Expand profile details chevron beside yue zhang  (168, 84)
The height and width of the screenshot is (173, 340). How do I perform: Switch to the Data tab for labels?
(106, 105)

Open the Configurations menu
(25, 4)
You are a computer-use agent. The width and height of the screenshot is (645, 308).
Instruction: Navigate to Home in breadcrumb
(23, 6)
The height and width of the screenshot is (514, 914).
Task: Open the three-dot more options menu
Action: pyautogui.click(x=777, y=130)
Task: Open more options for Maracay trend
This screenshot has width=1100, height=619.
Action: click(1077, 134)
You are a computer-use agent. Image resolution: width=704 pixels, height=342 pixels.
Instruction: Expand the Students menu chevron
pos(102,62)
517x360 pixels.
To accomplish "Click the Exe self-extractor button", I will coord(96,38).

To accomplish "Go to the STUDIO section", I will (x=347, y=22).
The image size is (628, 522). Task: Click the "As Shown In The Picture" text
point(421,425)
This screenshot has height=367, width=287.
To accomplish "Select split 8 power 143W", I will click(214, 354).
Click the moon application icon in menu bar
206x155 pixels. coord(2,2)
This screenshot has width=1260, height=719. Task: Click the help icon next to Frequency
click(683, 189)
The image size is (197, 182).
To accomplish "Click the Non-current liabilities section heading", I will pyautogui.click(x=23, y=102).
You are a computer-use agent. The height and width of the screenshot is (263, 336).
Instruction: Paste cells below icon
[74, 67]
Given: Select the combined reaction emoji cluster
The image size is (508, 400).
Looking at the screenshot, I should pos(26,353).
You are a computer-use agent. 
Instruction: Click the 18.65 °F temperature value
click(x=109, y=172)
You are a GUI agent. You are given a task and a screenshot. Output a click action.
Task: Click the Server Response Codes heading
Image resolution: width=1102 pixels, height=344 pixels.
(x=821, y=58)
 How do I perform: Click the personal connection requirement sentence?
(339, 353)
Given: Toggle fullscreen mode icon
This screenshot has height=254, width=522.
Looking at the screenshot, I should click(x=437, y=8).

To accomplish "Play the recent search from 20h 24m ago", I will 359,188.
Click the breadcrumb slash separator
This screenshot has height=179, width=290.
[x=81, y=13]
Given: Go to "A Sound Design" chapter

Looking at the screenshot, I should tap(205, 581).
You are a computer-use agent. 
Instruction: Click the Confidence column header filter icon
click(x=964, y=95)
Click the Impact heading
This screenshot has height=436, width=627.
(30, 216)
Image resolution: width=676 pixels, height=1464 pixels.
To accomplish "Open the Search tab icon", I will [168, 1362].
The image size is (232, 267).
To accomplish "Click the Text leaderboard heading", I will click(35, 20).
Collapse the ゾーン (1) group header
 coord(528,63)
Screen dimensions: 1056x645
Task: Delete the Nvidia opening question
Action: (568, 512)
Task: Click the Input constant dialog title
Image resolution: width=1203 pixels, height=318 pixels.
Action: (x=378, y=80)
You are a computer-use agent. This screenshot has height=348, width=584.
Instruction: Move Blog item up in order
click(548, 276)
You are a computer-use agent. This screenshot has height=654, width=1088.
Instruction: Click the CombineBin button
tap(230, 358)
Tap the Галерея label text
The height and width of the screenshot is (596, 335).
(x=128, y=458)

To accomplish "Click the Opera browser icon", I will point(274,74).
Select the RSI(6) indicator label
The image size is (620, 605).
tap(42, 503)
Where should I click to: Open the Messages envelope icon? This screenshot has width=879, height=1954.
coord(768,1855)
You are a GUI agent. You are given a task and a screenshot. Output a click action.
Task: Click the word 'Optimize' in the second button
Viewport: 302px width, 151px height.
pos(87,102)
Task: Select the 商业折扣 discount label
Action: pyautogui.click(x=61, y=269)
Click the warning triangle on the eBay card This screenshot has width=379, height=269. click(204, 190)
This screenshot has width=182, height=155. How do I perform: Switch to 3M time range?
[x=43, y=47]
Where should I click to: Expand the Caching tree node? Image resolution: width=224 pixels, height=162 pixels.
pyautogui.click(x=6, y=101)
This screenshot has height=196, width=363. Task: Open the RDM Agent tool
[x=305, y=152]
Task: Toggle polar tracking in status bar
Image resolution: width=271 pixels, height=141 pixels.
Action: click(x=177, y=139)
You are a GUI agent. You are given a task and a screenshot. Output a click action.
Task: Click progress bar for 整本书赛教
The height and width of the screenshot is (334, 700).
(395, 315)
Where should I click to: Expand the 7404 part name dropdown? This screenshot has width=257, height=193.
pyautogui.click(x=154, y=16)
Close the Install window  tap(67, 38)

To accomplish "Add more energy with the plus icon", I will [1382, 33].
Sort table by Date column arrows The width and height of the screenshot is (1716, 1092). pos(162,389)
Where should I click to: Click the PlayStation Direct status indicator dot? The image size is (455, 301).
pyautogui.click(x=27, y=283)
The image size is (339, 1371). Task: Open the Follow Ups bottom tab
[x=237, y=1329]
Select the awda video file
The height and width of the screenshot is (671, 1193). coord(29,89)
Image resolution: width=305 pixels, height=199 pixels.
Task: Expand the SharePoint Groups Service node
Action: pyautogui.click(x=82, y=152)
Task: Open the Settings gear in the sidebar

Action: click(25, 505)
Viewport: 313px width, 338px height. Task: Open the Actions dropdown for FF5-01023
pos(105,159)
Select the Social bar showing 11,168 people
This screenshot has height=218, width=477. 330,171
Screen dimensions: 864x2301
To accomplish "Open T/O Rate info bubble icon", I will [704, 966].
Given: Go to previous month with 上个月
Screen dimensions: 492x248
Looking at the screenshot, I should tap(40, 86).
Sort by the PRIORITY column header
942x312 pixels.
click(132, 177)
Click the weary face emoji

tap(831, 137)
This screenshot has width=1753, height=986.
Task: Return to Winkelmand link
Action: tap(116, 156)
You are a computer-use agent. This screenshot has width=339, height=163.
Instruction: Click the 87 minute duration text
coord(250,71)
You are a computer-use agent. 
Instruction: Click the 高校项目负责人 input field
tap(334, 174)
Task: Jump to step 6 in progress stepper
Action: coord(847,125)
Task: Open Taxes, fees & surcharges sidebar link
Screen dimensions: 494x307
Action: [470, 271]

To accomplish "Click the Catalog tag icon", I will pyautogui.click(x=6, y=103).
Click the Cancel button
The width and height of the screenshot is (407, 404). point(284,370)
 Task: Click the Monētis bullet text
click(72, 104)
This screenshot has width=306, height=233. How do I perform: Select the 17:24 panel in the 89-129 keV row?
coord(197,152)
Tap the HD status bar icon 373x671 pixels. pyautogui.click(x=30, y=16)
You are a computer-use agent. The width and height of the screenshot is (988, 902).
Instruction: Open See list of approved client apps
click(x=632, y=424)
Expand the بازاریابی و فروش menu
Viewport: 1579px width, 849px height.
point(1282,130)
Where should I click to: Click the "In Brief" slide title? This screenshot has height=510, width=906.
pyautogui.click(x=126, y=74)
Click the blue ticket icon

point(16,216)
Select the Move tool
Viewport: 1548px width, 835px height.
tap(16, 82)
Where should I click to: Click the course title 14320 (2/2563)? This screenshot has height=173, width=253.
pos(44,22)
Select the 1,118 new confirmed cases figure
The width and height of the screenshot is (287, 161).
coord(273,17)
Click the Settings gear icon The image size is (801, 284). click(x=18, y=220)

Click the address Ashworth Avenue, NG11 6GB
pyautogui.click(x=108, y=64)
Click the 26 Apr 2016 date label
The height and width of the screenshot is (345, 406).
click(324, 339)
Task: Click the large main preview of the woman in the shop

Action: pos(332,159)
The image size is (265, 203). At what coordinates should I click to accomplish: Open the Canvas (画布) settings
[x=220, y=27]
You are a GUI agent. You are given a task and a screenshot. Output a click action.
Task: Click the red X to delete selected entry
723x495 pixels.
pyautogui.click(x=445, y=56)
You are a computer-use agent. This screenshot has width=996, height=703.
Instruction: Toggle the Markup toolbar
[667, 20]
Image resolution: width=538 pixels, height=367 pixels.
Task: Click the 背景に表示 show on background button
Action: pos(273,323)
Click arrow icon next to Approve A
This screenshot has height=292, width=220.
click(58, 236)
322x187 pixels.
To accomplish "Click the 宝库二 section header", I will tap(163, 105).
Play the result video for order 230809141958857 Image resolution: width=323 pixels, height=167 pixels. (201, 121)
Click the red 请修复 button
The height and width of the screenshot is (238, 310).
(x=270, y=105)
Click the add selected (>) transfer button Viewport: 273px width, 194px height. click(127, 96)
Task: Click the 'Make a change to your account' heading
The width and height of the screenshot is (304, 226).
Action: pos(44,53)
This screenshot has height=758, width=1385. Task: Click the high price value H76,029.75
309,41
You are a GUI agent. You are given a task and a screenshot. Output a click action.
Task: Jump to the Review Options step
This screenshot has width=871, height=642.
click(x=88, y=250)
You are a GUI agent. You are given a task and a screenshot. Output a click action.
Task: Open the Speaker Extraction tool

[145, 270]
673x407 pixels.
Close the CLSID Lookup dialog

⁂

**ABOUT THIS TASK:** Copy exactly the lines that run from the one containing "Task: Jump to the Review Options step" to the last line of the listing, both included, and nothing more.

**PROBLEM SOLUTION:**
Task: Jump to the Review Options step
This screenshot has width=871, height=642.
click(x=88, y=250)
You are a GUI agent. You are given a task and a screenshot. Output a click action.
Task: Open the Speaker Extraction tool

[145, 270]
673x407 pixels.
Close the CLSID Lookup dialog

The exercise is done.